EXERCISE REQUIREMENTS =>
In the entries below, find the line with "Task: Open three-dot menu for Admin Bonus %" and the line with "Viewport: 468px width, 260px height."; copy them and every line between them exactly, but not the pictures.
------------------------------------------------
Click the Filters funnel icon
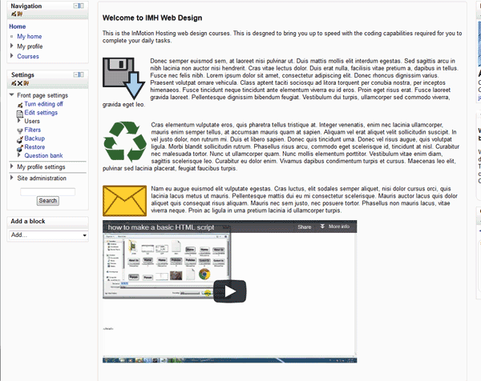The width and height of the screenshot is (481, 381). pos(19,130)
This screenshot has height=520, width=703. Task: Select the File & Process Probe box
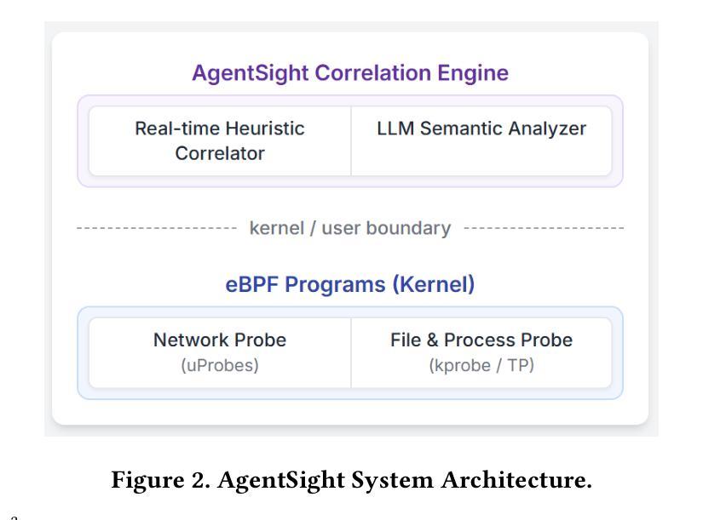coord(481,352)
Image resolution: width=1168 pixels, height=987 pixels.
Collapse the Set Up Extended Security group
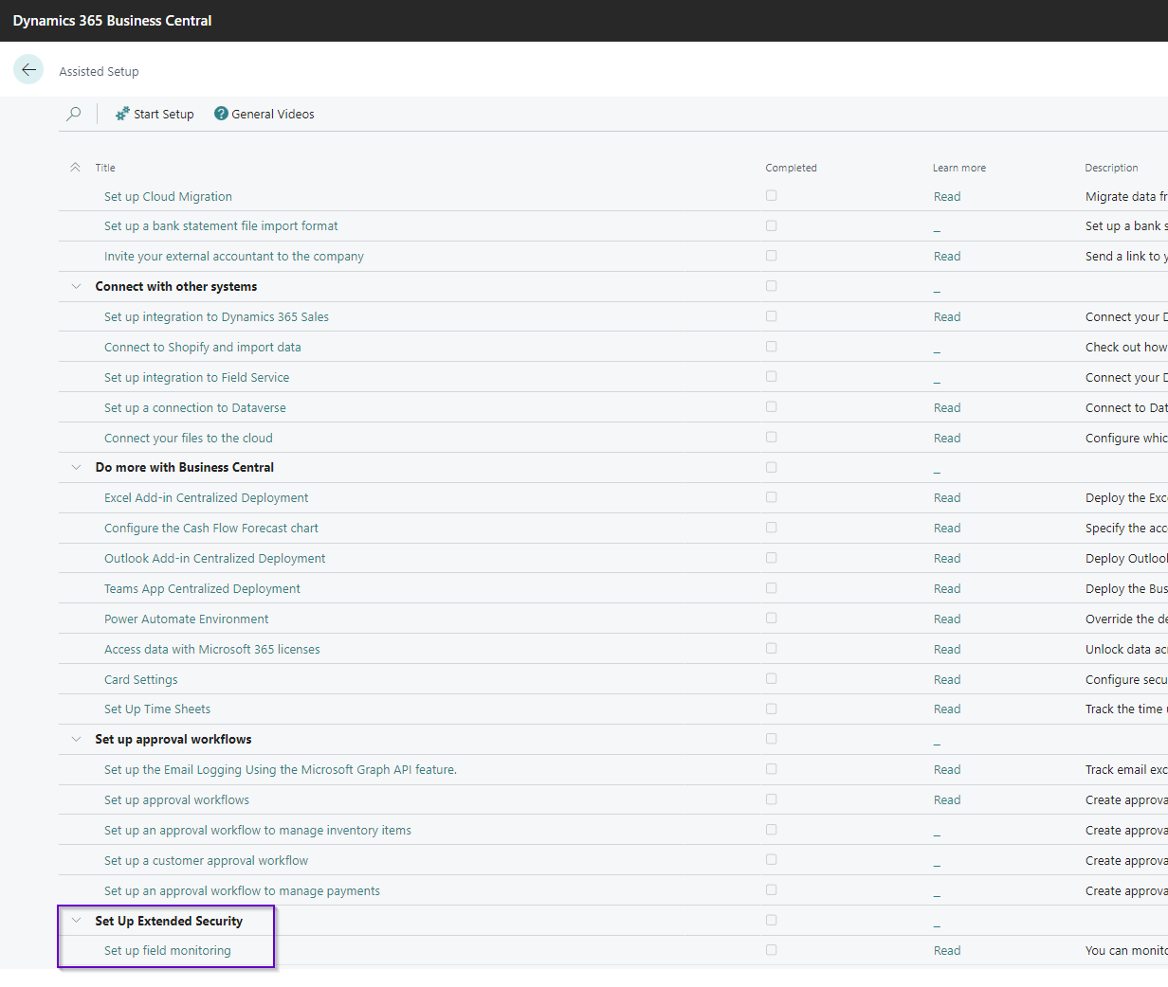pos(77,921)
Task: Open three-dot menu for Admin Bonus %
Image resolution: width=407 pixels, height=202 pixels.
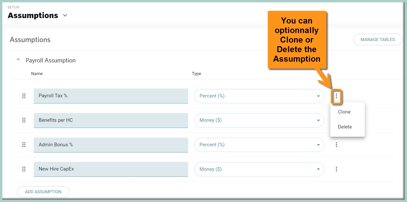Action: tap(336, 145)
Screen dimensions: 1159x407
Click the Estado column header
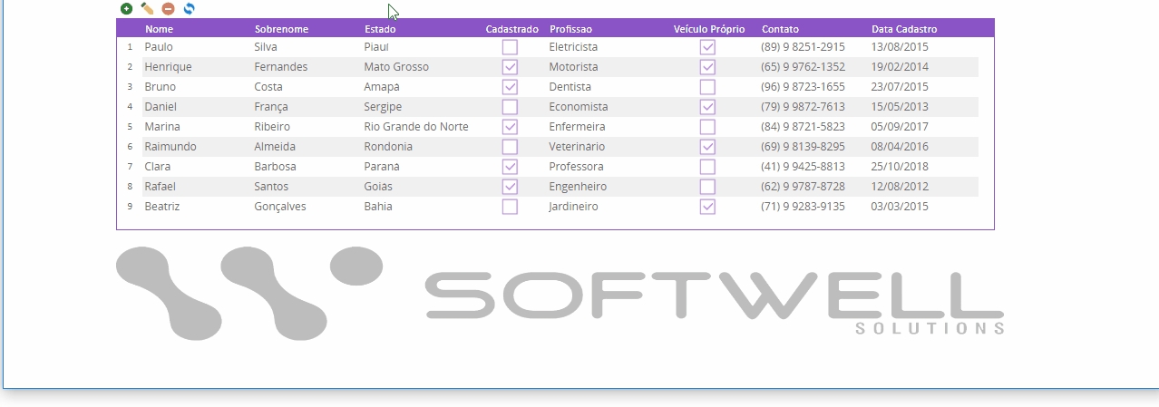point(380,29)
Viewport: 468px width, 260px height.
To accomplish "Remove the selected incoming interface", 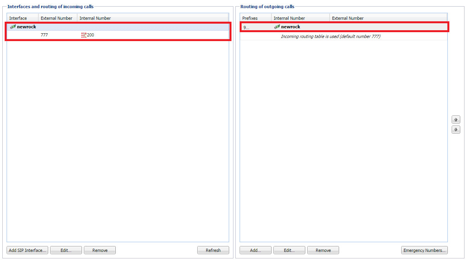I will (100, 250).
------------------------------------------------
EXERCISE OUTPUT =>
Task: Open three-dot menu for Admin Bonus %
Image resolution: width=407 pixels, height=202 pixels.
Action: tap(336, 145)
Screen dimensions: 1159x407
Click the Estado column header
point(380,29)
Viewport: 468px width, 260px height.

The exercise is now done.